Work instructions
In the records below, find the line that holds "Instruction: Open the All Categories dropdown". Restate it and every later line exactly, stopping at the end and skipping pictures.

[Opening Records for this task section]

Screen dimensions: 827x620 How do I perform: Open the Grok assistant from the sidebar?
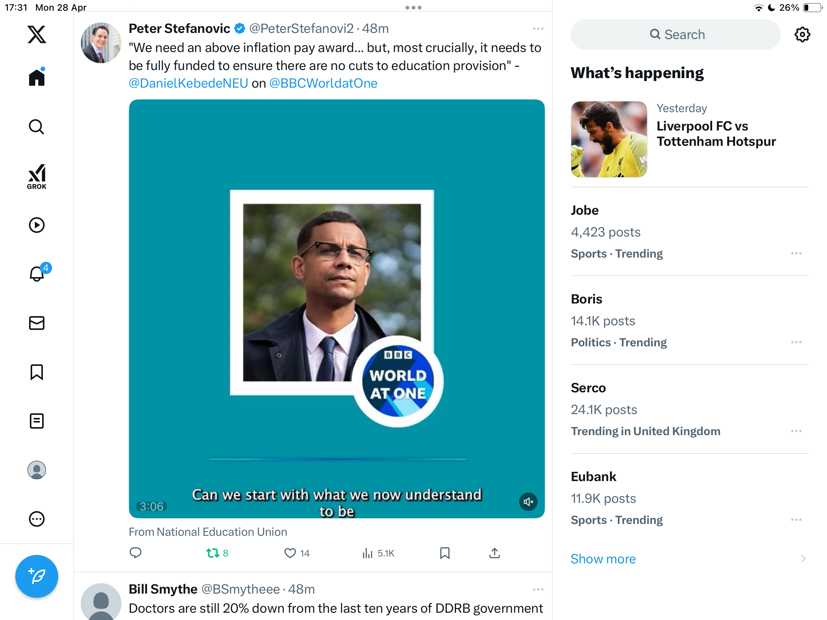[x=37, y=176]
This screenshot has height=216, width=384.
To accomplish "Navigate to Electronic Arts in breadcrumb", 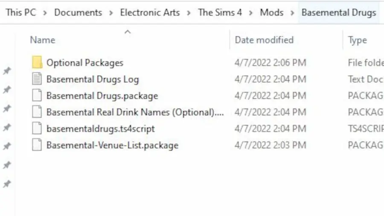I will [x=150, y=12].

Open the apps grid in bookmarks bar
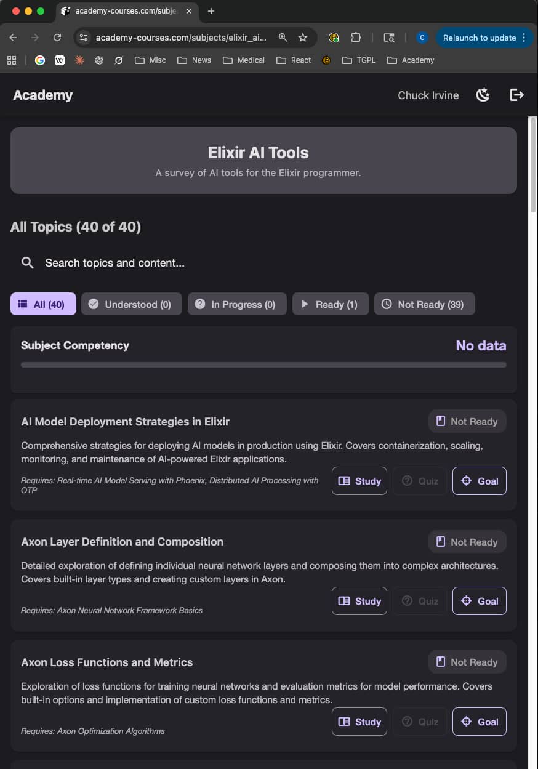[11, 60]
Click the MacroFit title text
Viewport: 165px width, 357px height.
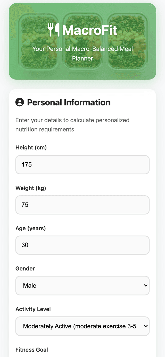[x=90, y=30]
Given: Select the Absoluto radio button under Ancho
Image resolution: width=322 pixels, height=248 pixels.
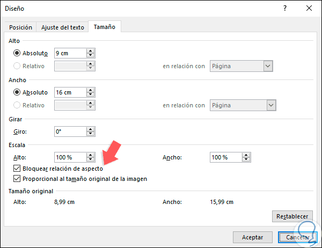Looking at the screenshot, I should pyautogui.click(x=17, y=92).
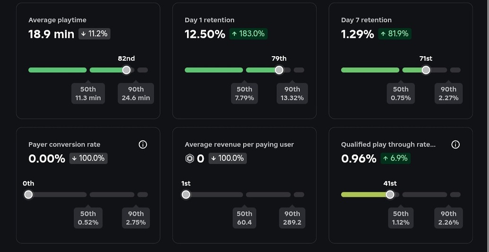Screen dimensions: 489x252
Task: Click Average revenue per paying user title
Action: [x=239, y=144]
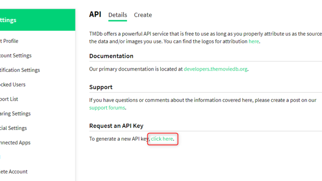Open Import List settings
The image size is (322, 181).
[9, 99]
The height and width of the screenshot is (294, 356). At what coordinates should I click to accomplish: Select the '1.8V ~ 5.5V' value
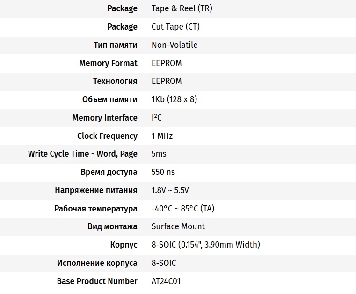170,190
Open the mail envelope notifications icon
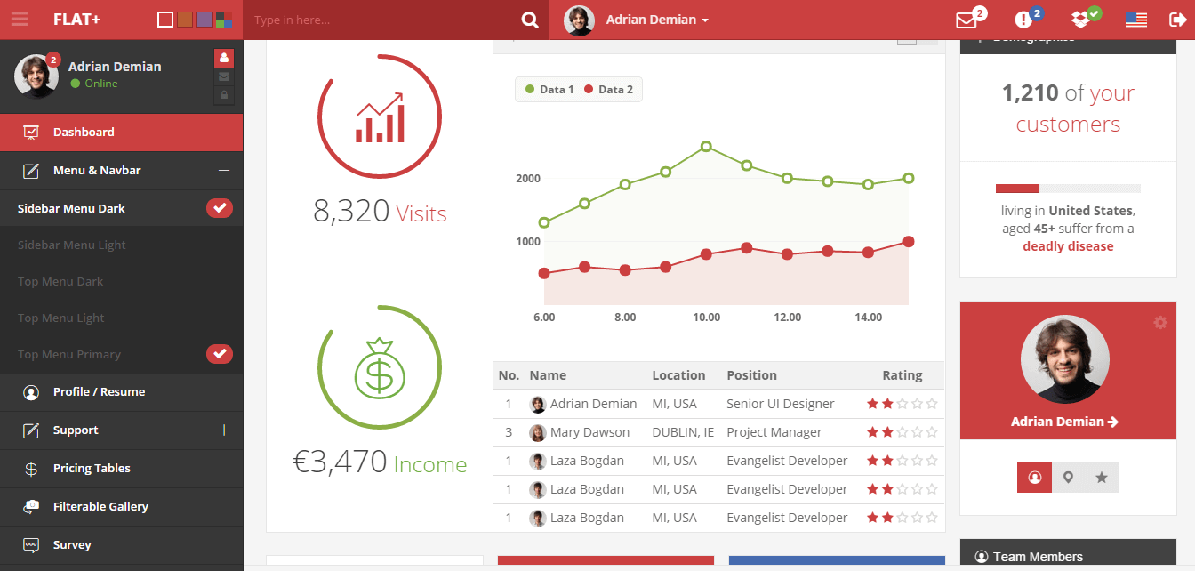This screenshot has width=1195, height=571. pyautogui.click(x=966, y=20)
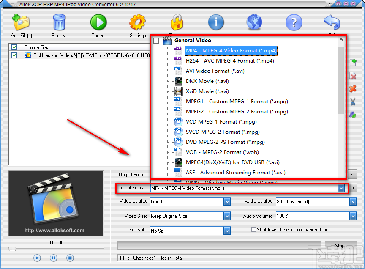Click the scissors cut icon beside the format list
This screenshot has width=365, height=269.
point(353,102)
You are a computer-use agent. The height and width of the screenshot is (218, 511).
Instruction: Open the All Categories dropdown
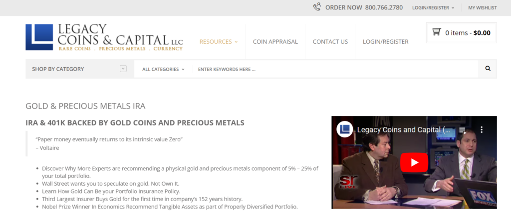click(163, 69)
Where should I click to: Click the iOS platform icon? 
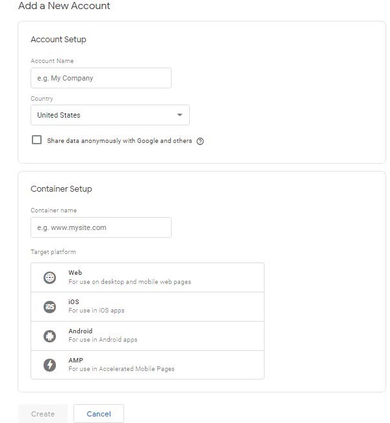click(x=50, y=307)
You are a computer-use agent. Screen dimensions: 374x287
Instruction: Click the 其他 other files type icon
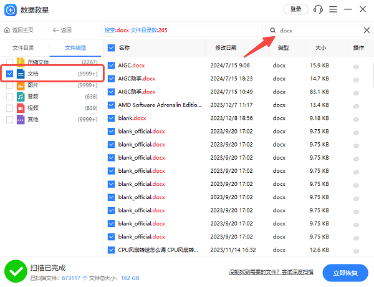coord(20,119)
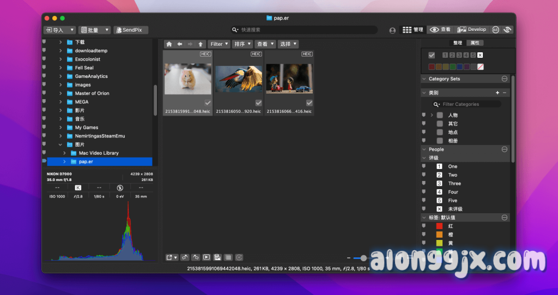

[Closing Records for this task section]

Exercise answer
Instruction: Open the All Categories dropdown
click(163, 69)
Where should I click to: Click the iOS platform icon? 
click(x=50, y=307)
You are a computer-use agent. Screen dimensions: 374x287
Instruction: Click the 其他 other files type icon
coord(20,119)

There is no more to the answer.